We can say that about 44.3% of the male residents are smokers, and so are about 37.1% of the female residents.

In [None]:
z_95 = stats.norm.ppf(q=1-0.025)
z_99 = stats.norm.ppf(q=1-(0.01/2))

In [None]:
temp = ((p1*(1-p1))/n_male) + ((p2*(1-p2))/n_female)
lb_95 = (p1-p2) - (z_95 * math.sqrt(temp))
ub_95 = (p1-p2) + (z_95 * math.sqrt(temp))

lb_99 = (p1-p2) - (z_99 * math.sqrt(temp))
ub_99 = (p1-p2) + (z_99 * math.sqrt(temp))

print("Confidence intervals for difference in proportion of male and female smokers:")
print("The 95% Confidence Interval: ({}, {})".format(round(lb_95,3), round(ub_95,3)))
print("The 99% Confidence Interval: ({}, {})".format(round(lb_99,3), round(ub_99,3)))

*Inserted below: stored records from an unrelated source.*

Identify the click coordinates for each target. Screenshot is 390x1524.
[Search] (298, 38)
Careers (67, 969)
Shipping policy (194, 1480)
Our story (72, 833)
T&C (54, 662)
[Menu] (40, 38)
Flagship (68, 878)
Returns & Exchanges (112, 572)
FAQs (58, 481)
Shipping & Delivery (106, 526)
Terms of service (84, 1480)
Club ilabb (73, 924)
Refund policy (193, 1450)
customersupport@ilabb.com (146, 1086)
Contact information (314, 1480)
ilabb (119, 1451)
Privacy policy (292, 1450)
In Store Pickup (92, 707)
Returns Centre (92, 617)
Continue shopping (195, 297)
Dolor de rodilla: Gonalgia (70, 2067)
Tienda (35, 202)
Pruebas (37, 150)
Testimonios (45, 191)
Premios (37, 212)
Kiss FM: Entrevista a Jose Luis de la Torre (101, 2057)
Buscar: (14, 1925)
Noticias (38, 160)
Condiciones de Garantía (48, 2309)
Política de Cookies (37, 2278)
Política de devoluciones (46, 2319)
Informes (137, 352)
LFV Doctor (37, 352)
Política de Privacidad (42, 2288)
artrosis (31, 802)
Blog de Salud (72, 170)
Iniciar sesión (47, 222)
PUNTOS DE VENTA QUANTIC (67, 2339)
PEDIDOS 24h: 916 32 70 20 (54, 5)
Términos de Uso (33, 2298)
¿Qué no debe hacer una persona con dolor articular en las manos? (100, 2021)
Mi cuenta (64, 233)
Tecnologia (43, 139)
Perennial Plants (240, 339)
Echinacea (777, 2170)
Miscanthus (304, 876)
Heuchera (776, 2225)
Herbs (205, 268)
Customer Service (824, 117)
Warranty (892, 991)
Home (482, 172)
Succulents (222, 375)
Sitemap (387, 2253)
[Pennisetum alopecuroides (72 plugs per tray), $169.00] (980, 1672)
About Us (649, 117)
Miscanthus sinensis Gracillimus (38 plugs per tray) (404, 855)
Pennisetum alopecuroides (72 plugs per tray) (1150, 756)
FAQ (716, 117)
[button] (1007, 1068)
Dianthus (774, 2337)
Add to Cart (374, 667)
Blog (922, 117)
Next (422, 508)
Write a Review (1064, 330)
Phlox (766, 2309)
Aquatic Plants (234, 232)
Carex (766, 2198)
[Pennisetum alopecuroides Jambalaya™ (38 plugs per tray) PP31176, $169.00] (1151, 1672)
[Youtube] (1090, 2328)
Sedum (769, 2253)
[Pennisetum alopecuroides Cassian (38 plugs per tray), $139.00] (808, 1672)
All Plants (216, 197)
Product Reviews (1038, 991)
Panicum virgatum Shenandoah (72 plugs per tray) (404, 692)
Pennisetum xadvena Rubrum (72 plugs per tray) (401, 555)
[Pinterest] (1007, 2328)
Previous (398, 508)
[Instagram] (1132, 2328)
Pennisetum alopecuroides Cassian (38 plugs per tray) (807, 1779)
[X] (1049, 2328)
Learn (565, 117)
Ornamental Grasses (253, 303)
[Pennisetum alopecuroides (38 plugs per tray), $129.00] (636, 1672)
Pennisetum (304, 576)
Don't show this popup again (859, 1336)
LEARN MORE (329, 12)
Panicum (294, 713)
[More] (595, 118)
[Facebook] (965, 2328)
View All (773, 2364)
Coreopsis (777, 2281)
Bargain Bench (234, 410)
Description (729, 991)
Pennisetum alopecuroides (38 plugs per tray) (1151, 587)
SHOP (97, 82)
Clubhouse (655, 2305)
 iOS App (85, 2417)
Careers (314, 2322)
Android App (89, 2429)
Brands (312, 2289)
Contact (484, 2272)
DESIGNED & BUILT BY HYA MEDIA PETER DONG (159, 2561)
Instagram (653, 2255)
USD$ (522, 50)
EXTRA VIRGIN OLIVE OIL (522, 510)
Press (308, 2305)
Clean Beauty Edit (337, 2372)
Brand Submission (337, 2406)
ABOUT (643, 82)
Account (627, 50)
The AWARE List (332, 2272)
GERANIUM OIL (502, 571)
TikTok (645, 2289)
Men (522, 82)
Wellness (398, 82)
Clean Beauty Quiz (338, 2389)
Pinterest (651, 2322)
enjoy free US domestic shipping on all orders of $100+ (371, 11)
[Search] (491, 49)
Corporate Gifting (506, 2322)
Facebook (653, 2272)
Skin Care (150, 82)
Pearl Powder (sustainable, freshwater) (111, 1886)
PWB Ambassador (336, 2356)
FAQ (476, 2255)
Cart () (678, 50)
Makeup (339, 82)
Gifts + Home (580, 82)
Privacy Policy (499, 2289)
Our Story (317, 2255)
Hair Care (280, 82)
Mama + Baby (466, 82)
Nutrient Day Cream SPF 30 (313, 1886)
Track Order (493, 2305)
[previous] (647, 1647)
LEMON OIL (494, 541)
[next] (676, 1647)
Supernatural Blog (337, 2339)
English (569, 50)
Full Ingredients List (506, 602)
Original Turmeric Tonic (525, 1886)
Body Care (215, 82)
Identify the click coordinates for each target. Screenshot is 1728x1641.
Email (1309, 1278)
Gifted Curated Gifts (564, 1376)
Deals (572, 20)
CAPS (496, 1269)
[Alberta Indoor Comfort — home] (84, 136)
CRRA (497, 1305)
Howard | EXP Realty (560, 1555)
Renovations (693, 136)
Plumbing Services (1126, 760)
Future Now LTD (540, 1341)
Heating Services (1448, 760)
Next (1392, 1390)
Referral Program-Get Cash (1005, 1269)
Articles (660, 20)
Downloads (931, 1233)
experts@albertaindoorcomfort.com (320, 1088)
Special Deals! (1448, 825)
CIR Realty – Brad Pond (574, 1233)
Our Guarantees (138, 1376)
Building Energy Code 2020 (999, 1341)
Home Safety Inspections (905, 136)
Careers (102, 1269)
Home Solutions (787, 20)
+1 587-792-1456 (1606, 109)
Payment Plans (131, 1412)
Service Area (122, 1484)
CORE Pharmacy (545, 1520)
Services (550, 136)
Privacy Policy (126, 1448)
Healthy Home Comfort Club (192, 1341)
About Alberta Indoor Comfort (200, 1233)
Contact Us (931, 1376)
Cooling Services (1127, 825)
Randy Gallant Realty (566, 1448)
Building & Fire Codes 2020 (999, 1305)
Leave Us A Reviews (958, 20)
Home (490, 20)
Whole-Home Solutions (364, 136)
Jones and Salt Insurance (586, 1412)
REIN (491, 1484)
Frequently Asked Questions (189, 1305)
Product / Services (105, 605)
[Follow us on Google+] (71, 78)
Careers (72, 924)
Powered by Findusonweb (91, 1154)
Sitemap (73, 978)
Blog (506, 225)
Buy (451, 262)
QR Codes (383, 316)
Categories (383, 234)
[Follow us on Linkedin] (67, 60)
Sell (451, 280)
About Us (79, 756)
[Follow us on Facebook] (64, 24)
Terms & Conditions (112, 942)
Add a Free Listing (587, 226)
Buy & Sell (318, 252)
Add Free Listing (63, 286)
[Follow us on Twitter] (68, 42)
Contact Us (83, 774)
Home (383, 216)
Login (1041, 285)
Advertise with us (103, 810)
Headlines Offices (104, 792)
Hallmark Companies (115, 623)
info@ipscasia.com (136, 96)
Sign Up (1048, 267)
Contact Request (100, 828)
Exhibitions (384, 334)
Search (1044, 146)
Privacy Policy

We can be 95% confident that 6.9% to 7.6% more male residents of the US are smokers as compared to the female residents.

### Q7. Difference in Proportion: Depression in Women and Men

In [None]:
column = 'Depression'
target = 'Sex'

fig,ax = plt.subplots(figsize = (7,6))

#color = 'Set2'

#palette_color = sns.color_palette(color)

ax = sns.countplot(x = column, data=dfo, hue=target, order = dfo[column].value_counts().index)
ax.set_ylabel('Count')

offset = dfo[column].value_counts().max() * 0.005

list_bars = dfo.groupby([column,target])[column].agg(['count']).unstack().fillna(0).values

patches = ax.patches
bars_pos = 0

for i in range(dfo[target].nunique()):
    for j in range(dfo[column].nunique()):
        list_bars_col = list_bars[j]
        total_sum = list_bars_col.sum()
        value = list_bars_col[i]

        percentage = value / total_sum

        if percentage == 0:
            bars_pos += 1
            continue
        else:
            x = patches[bars_pos].get_x() + patches[j].get_width()/2
            y = patches[bars_pos].get_height() + offset
            ax.annotate('{:.1f}%'.format(percentage*100), (x, y), ha='center')
            bars_pos += 1
plt.ylabel("Number of People")
plt.title("Depression vs Gender")
plt.show()

In [None]:
df_female = dfo.loc[dfo["Sex"]=="Female", :]
df_male = dfo.loc[dfo["Sex"]=="Male", :]

male_dep = df_male["Depression"]
female_dep = df_female["Depression"]
male_non_depressed = male_dep.value_counts().iloc[0]
female_non_depressed = female_dep.value_counts().iloc[0]
male_depressed = male_dep.value_counts().iloc[1]
female_depressed = female_dep.value_counts().iloc[1]
n_male = len(male_dep)
n_female = len(female_dep)
p1 = female_depressed/n_female
p2 = male_depressed/n_male      # (sample) proportion of depressed men


print("Number of depressed men: {}, and number of men who are not depressed: {}".format(male_depressed, male_non_depressed))
print("Number of depressed women: {}, and number of women who are not depressed: {}".format(female_depressed, female_non_depressed))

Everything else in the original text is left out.